There is no doubt. No hesitation.
He comes expecting good things because he trusts and believes in me.
Obviously, I am not God. I fail. Yet Banjo’s love, trust and positive expectation of me does not waver. He continues to look at me with brown eyes blinking full of love. That look says that I am the tastiest, meatiest, best bone he has ever laid his doggy eyes on. His love is possessive and jealous. He still growls when my husband kisses me goodbye. He does not like anyone else near his favorite bone after all.

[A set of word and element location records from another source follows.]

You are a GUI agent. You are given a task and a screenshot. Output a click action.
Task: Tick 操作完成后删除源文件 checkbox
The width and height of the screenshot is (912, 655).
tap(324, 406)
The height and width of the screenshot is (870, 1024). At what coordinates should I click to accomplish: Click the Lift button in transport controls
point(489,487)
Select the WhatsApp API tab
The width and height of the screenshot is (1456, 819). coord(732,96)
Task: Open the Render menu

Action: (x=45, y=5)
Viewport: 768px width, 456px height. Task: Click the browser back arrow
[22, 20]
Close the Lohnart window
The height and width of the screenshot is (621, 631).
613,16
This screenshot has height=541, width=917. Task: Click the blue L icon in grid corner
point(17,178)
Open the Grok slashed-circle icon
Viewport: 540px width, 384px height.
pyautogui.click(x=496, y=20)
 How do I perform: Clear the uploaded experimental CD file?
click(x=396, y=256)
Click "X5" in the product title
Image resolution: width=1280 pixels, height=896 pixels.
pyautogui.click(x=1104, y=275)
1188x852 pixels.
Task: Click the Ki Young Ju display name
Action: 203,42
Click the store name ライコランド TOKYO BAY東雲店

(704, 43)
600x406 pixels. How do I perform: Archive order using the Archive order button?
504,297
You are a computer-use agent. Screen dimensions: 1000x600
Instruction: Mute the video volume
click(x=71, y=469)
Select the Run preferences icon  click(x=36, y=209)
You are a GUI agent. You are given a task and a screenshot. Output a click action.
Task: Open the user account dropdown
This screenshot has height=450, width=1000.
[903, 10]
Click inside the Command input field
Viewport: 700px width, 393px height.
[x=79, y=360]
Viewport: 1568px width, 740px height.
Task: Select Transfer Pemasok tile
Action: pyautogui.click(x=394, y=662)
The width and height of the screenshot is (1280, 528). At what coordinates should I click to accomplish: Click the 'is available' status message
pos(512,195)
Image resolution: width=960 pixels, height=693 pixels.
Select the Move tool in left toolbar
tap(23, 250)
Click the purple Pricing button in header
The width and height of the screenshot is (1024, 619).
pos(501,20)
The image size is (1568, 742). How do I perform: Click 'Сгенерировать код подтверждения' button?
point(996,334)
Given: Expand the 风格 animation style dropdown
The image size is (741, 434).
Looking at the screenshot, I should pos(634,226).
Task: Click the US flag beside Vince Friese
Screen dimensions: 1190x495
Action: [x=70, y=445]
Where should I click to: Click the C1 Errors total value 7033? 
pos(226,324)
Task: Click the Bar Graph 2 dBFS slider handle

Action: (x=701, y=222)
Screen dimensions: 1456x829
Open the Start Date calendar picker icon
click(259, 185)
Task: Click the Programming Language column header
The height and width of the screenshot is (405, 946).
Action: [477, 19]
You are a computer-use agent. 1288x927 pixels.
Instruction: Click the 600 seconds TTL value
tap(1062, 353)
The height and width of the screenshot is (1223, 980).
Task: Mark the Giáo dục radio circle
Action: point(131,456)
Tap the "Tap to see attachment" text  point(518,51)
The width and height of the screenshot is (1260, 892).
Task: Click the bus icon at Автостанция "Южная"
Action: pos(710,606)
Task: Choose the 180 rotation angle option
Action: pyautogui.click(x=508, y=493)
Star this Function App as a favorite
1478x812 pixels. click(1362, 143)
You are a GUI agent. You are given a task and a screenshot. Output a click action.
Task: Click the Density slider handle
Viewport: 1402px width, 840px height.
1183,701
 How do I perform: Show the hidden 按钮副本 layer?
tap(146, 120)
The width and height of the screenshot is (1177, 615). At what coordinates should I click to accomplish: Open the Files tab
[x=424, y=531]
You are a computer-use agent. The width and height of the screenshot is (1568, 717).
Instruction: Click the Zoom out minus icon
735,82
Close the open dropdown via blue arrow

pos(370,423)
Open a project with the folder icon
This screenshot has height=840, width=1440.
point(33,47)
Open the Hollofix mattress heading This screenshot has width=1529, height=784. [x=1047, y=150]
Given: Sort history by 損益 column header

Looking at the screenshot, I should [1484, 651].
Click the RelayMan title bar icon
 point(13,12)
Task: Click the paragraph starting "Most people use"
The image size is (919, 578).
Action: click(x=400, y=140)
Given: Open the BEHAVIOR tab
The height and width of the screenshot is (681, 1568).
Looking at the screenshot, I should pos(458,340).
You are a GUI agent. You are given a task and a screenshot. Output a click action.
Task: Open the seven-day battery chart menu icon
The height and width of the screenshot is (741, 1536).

God’s love never fails. Ever. He is jealous of anything that might deter me from His best for me. Unlike Banjo, God does not need anything from me. He loves me unconditionally, un-waveringly and with completely pure intentions.
Who says you can’t teach an old dog new tricks. I’m still learning to trust the God who is trustworthy, faithful and true. Even Banjo would have to conclude, compared to God, I’m less than a Milkbone dog biscuit crumb compared to the choicest, most satisfyingly meaty bone and so much more worthy of devotion. I suppose that is the tail wagging truth. At least perhaps the dog-eyed view.